* [About this exercise]
Starting with the opening line of the material, restate every line word for word, and end on the line containing "You are a computer-use agent. The height".

* [Supplied material]
:::

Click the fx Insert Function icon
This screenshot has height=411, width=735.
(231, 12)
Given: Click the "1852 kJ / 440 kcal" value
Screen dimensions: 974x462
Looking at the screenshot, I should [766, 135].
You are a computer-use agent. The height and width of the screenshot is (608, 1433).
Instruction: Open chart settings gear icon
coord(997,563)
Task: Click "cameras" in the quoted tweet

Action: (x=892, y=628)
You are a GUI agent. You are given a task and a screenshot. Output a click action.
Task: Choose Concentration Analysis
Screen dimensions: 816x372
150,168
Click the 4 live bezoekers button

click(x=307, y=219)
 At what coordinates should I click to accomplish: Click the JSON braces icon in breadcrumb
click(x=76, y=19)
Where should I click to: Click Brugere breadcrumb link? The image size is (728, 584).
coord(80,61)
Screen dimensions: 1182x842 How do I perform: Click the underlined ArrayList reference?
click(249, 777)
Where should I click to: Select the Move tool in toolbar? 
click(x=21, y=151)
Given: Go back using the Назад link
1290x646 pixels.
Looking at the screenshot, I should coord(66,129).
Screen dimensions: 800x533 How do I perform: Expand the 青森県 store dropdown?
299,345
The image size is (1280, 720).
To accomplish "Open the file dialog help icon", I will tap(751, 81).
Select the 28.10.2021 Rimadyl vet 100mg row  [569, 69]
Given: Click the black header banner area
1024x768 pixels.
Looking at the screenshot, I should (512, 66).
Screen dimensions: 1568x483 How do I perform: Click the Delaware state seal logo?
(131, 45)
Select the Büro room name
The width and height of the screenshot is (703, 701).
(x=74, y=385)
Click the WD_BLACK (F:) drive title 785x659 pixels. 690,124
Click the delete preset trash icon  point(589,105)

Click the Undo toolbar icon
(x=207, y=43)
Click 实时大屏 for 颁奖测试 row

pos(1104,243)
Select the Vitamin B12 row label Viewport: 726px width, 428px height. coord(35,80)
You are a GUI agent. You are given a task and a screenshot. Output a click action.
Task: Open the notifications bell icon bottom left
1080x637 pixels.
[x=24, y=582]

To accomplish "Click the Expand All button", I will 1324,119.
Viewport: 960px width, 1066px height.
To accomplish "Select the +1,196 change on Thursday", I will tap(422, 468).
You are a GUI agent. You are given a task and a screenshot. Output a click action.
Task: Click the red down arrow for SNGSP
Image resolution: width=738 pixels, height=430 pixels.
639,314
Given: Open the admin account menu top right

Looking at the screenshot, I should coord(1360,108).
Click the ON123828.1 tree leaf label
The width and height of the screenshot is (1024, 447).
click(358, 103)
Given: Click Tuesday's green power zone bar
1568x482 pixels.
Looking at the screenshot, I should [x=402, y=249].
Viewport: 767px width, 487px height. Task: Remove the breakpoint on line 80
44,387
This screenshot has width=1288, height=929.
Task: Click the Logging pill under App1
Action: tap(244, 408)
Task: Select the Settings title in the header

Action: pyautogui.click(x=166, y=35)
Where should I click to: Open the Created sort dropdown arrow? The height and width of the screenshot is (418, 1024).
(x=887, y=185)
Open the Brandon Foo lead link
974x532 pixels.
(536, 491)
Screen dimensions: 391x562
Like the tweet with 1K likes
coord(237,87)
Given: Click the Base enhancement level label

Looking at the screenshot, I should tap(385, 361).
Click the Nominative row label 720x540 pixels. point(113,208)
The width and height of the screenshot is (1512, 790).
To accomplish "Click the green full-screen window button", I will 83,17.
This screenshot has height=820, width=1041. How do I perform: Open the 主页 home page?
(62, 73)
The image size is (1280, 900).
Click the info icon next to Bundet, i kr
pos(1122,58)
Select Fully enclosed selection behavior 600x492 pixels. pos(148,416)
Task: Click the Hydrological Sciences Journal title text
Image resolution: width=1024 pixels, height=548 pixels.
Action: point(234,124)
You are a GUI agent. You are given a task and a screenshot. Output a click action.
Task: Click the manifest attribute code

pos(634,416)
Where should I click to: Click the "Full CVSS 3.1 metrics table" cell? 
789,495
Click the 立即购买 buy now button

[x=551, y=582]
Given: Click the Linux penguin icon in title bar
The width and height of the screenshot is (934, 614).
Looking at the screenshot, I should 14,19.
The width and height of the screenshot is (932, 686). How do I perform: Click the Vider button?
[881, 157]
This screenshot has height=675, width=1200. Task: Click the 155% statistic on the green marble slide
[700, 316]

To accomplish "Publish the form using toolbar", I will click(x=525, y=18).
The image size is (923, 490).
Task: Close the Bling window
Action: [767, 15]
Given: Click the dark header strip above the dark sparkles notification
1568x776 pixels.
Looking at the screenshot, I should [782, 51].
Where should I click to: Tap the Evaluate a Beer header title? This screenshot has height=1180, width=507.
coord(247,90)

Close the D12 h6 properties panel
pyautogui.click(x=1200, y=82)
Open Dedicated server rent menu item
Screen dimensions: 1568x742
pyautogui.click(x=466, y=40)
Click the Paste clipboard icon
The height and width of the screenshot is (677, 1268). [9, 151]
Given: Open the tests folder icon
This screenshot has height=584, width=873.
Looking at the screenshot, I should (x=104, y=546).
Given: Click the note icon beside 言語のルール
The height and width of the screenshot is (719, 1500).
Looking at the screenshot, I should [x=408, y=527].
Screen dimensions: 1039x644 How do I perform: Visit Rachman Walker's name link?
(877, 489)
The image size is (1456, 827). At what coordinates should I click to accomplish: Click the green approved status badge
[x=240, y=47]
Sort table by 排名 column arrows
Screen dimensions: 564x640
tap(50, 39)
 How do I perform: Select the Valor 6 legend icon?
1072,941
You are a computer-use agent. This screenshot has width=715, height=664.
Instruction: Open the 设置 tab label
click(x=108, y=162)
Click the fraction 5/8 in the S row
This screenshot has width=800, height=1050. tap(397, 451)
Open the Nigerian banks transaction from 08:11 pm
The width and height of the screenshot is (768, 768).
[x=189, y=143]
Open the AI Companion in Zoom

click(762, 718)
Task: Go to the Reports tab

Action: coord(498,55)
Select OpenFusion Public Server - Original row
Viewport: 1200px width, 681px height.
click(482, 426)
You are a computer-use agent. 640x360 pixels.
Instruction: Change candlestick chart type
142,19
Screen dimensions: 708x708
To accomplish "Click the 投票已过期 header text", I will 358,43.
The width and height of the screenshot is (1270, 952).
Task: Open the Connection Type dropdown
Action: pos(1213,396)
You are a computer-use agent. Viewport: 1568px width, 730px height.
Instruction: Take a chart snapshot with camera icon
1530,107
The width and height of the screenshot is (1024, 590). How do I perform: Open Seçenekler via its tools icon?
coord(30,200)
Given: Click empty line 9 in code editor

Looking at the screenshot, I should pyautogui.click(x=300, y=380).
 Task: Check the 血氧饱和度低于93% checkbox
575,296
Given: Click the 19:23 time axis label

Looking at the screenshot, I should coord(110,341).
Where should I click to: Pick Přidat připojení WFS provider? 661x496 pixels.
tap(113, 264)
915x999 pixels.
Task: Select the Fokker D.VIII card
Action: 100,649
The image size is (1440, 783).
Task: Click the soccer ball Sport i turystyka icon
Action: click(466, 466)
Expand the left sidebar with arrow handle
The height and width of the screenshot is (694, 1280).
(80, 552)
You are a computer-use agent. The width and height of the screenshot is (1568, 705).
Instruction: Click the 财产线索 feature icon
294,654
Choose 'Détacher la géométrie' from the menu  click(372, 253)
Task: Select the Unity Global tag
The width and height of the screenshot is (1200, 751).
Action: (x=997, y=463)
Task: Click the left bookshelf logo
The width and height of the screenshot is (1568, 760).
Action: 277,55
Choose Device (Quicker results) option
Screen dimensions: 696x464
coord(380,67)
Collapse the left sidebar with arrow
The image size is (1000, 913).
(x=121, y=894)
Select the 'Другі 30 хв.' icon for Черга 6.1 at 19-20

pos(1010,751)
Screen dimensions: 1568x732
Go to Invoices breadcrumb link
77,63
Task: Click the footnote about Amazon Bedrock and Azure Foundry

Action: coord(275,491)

:::

* [Answer to this exercise]
Click the fx Insert Function icon
This screenshot has height=411, width=735.
(231, 12)
Given: Click the "1852 kJ / 440 kcal" value
Screen dimensions: 974x462
Looking at the screenshot, I should [766, 135].
You are a computer-use agent. The height and width of the screenshot is (608, 1433).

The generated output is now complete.